Torch welding of galvanized sheet steel either with or without a filler rod is generally carried out on the lighter gauges. Because zinc volatilises at about 900°C while steel melts at about 1500°C, the necessary welding temperature usually results in coating damage and the need for subsequent treatment of damaged areas.

Brazing

Coating damage may be overcome by brazing. Brazing employs much lower temperatures (900°C), producing very little coating damage in the area adjacent to the weld. The weld metal itself is corrosion resistant and tends to wet and cover all bare steel in the weld area so that joints are normally acceptable without further treatment. The suggested filler rod is a copper-zinc-silicon alloy, such as Austral Tobin Bronze (63% Cu, 37% Zn, 0.3% Si, 0.15%Sn). Prior to brazing, the edges of components should be painted for about 6 mm back with a flux such as Comweld Copper and Brass Flux or Liquid Air 130 Flux. The lowest practical heat input is desirable and flame adjustment must be oxidising, as this helps to reduce local loss of zinc in the weld zone.
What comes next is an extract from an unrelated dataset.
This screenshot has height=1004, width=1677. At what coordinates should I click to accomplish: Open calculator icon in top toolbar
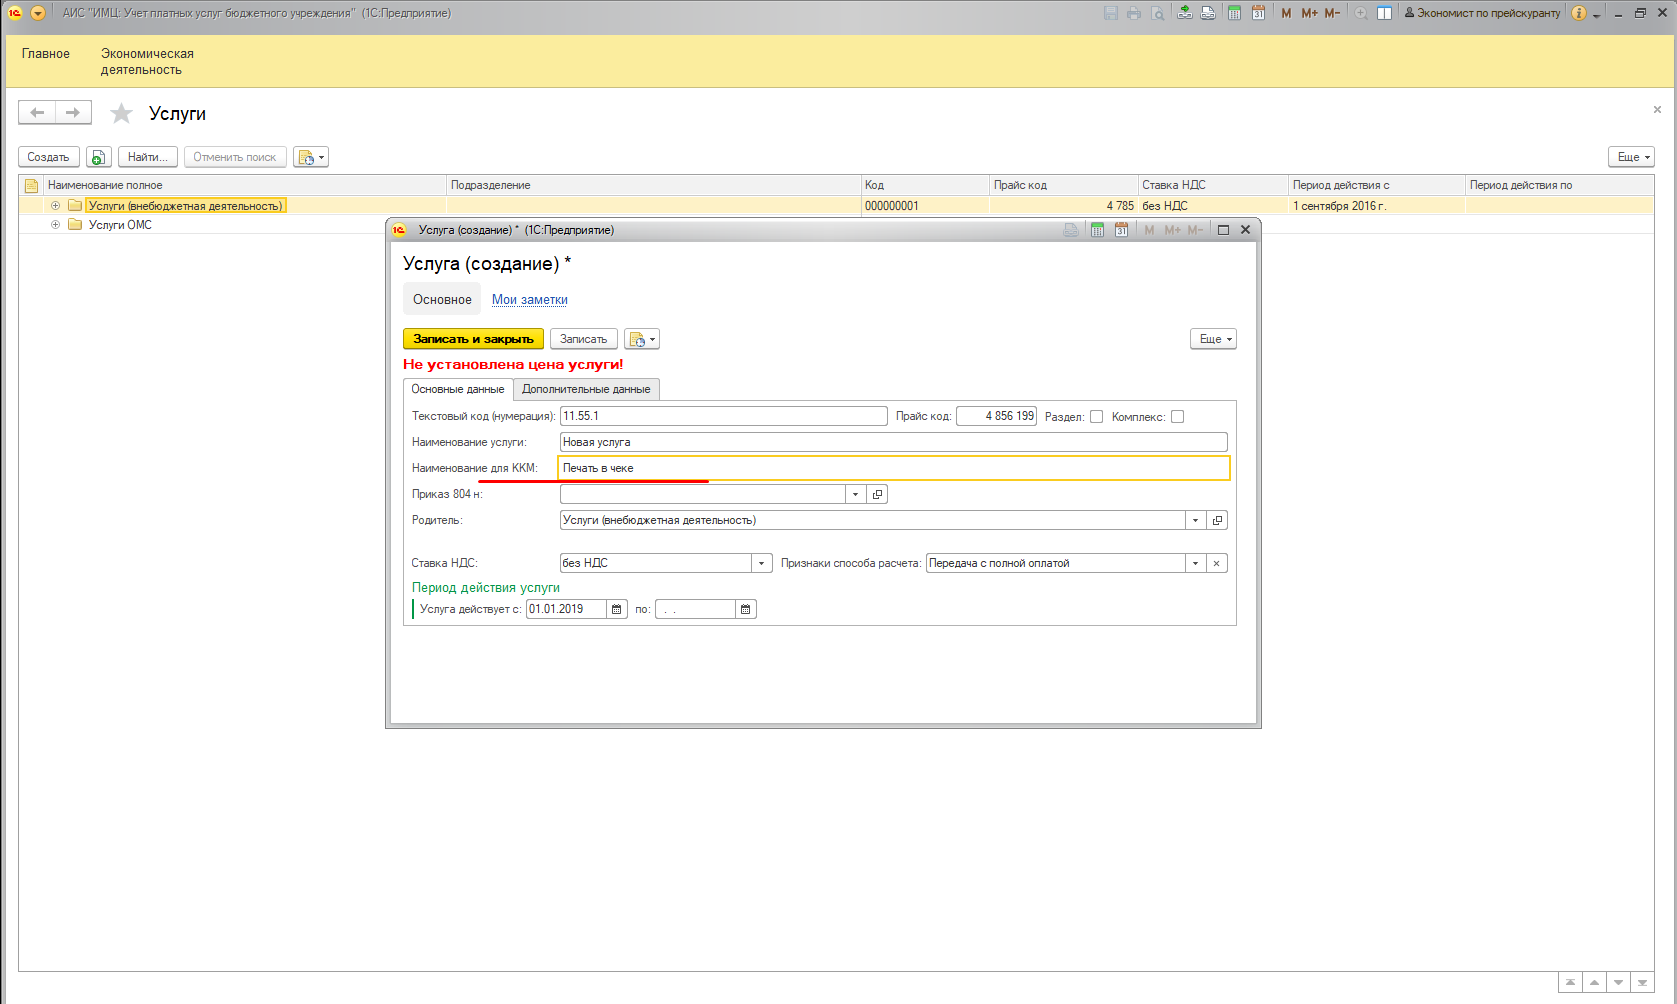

Butt welds are preferred to lap joints and the gap in such welds should be equal to half the thickness of the sheet.

Cutting galvanized steel

Cutting of galvanized steel is commonly done with oxy-acetylene cutting torches. Thinned galvanized sections may also be cut using abrasive cut-off saws. Each of these processes generates sufficient heat to volatilise the galvanized coating.

Some coating burn-back will occur when oxycutting galvanized steel, although this is usually less than 10 mm from the affected area, and dependent on steel thickness.

In both these processes, fume management should be implemented as for welding galvanized steel, and remediation of the cut edges and areas affected by burn-back should also be done. The heat affected area of thinner galvanized sections (under 3 mm thick) cut by abrasive saw is very small, and the cut edges of such thin sections may not require repair because of the cathodic protection of the exposed steel provided by the galvanized coating on the adjacent surfaces.

Reconditioning weld-damagaged Surfaces

Weld damage

When damage to the galvanized coating has occurred during welding or when the weld area will be exposed to corrosive service conditions, the damaged area should be repaired. Width of the weld-damaged zone will depend on heat input during welding, being greater with a slow process such as torch welding than with high speed arc welding. In the manual metal arc welding and torch welding of galvanized steel, the weld metal itself will corrode in most atmospheres and the application of a protective coating is essential. Suitable materials for coating the weld metal and adjacent damaged areas of the coating are zinc rich paints, and in some circumstances, zinc metal spraying.

Repair methods

The methods described are in accordance with Australian/New Zealand Standard 4860:2006 Appendix E ‘Renovation of damaged or uncoated areas’. In the case of weld repairs, surface preparation consists of removal of any welding slag with a chipping hammer followed by vigorous wire brushing.

Welding fumes

All welding processes generate fumes. Hazardous Substances regulations have been introduced in all Australian states and territories. The National Occupational Health and Safety Commission (NOHSC) has set standards for allowable exposure for atmospheric contaminants in the occupational environment (NOHSC: 1003 – 1995).

The Welding technology Institute of Australia (WTIA) has published guidelines for fume minimisation and control.

Zinc volatilizes at welding temperatures to form white zinc oxide, so its presence is easily detected. Various fume extraction options are listed in the WTIA Fume Minimisation Guidelines – Guideline 2. All materials of construction may contain potentially hazardous components that can be released in the welding process. In addition to zinc coatings such as galvanizing, other coatings in steel including paints, plastics and other metallic coatings can give rise to a wide range of prescribed hazardous compounds.

Good welding practice in keeping with these WH&S industry guidelines will define the operational requirements for welding galvanized steel.